Agora's Python Server SDK lets a server-side bot join channels, subscribe to participant audio as raw PCM frames, and optionally publish audio back — without any browser or mobile client. This PCM stream format aligns directly with what AssemblyAI Universal-3 Pro Streaming expects, making the integration unusually clean.
| Metric | AssemblyAI Universal-3 Pro | Agora Built-in STT |
|---|---|---|
| P50 latency | 307ms | ~600–900ms |
| Word Error Rate | 8.9% | ~14–18% |
| Speaker diarization | ✅ Real-time | ❌ |
| Languages | 99+ | Limited |
Prerequisites
- Python 3.9+
- Agora Console account — App ID and App Certificate
- AssemblyAI API key
Quick Start
git clone https://github.com/kelseyefoster/voice-agent-agora-universal-3-pro
cd voice-agent-agora-universal-3-pro
pip install -r requirements.txt
cp .env.example .env
# Fill in AGORA_APP_ID, AGORA_APP_CERT, ASSEMBLYAI_API_KEY
python bot.py --channel my-channel
The bot joins the channel, opens one AssemblyAI WebSocket per participant, and prints completed turn transcripts to stdout.

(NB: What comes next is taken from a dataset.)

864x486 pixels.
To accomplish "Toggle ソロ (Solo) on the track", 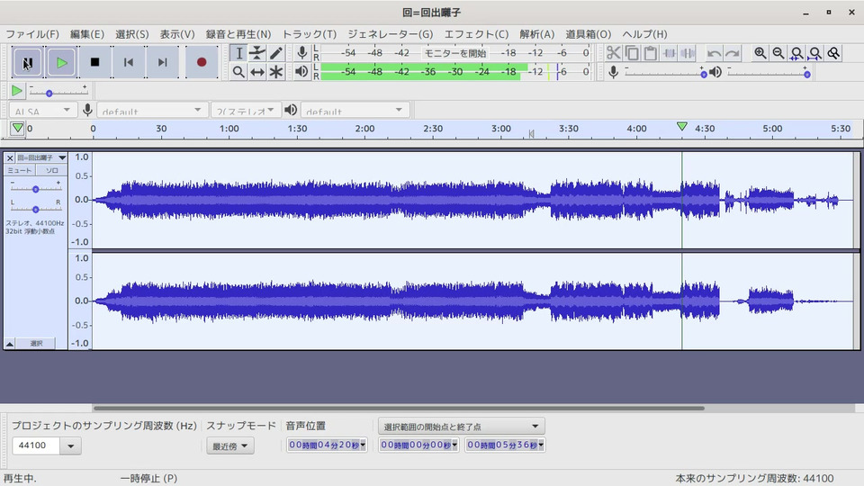I will tap(51, 170).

Press Ctrl+C to stop cleanly.
Environment Variables
AGORA_APP_ID=your_agora_app_id
AGORA_APP_CERT=your_agora_certificate
AGORA_CHANNEL=my-channel
AGORA_BOT_UID=9999
ASSEMBLYAI_API_KEY=your_assemblyai_api_key
How It Works
1. Join the channel as an audience bot
from agora.rtc.agora_service import AgoraService, AgoraServiceConfig
from agora.rtc.rtc_connection import RTCConnConfig
from agora.rtc.agora_base import ClientRoleType, ChannelProfileType, AudioScenarioType
cfg = AgoraServiceConfig()
cfg.appid = AGORA_APP_ID
cfg.enable_audio_processor = True
cfg.audio_scenario = AudioScenarioType.AUDIO_SCENARIO_CHORUS
service = AgoraService()
service.initialize(cfg)
conn_cfg = RTCConnConfig(
client_role_type=ClientRoleType.CLIENT_ROLE_AUDIENCE,
channel_profile=ChannelProfileType.CHANNEL_PROFILE_LIVE_BROADCASTING,
)
connection = service.create_rtc_connection(conn_cfg)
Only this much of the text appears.